On Tuesday I posted a shorter version of this story on Facebook. In addition to the many satisfying responses I have received, I was urged to turn the piece into a blog, because “this is blog material.”

A day earlier I called an unfamiliar Israeli number from where someone tried to reach me twice during the weekend. To my surprise, the person on the other end was a 75-year-old woman name Nurit, whose first husband fell in an Israeli military action in 1964. She read my new book and called the publisher for my telephone number. She had to talk to me she said, because suddenly, after all those years, someone wrote her story. She too was a 23-year-old military widow. Unlike me, she wasn’t taken to see her husband, though she wanted to. She was better off, I told her. It’s bad enough to be told that your husband is dead. It’s much worse to see his destroyed face and body and hear his last choking breaths; to scream from the bottom of your lungs that the person you were looking at and couldn’t recognize was not your husband; to be haunted by that horrible sight for the rest of your life.

Like me, she has built a new life for herself. She is blessed with a loving husband, four children and eight grand children. She had borrowed the book from the library and then ran to buy it as a gift to her husband, so he'll understand what she could never put in words. And he did.

In spite of the painful subject matter, it was an elating long conversation. It reminded me of the many phone calls I received in 1968 from Israeli war widows of all ages, when I fought the government's decision at the time to end monthly death compensations to childless war widows.
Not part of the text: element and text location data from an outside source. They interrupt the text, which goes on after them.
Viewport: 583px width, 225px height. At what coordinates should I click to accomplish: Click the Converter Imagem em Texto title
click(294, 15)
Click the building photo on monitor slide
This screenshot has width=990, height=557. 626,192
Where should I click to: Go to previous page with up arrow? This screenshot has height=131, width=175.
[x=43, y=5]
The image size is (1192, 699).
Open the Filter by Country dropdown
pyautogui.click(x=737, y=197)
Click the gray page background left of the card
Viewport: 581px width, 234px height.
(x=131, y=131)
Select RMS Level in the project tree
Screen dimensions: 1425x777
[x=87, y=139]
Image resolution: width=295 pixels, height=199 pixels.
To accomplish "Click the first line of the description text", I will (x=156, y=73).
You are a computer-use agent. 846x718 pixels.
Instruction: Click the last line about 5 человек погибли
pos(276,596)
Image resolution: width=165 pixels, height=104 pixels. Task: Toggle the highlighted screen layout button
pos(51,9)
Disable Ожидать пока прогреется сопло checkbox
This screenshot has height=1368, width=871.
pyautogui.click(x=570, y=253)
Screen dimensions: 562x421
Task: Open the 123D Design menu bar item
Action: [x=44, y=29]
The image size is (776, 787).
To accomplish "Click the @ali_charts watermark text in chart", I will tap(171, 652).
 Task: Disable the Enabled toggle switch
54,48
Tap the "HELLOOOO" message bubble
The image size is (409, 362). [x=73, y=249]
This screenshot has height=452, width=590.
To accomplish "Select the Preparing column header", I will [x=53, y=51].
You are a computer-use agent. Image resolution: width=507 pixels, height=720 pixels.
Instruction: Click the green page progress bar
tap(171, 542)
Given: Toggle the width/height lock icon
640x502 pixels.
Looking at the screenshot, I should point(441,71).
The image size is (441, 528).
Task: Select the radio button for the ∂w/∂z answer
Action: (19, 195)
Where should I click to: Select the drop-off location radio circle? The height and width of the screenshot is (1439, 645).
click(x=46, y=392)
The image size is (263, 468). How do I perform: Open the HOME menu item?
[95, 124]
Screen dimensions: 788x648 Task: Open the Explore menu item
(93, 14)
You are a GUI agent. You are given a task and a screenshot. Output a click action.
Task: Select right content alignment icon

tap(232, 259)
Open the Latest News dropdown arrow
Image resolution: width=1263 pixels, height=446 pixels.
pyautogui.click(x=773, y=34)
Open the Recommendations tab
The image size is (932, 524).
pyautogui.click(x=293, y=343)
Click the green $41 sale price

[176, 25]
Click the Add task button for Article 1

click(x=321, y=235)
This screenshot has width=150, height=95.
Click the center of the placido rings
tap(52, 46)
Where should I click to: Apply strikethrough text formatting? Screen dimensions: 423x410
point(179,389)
None of the women was interested in joining the fight. Instead they sought my emotional support after they had read in a woman’s magazine an article about my fight. Nurit was not one of the women who called me. Emotionally spent she did what the government suggested childless war widows do: She moved back with her parents and siblings. 

Our conversation reminded me too of the heartrending stories I heard in 1995-6, when I interviewed 33 Israeli woman bereaved by war and terrorism. As my post doctorate project, unfortunately, it was published only as an article and a book chapter, so their evocative tales were not yet heard. I hope they find voice in mine. And I hope that like Nurit, they too call. I'm still listening.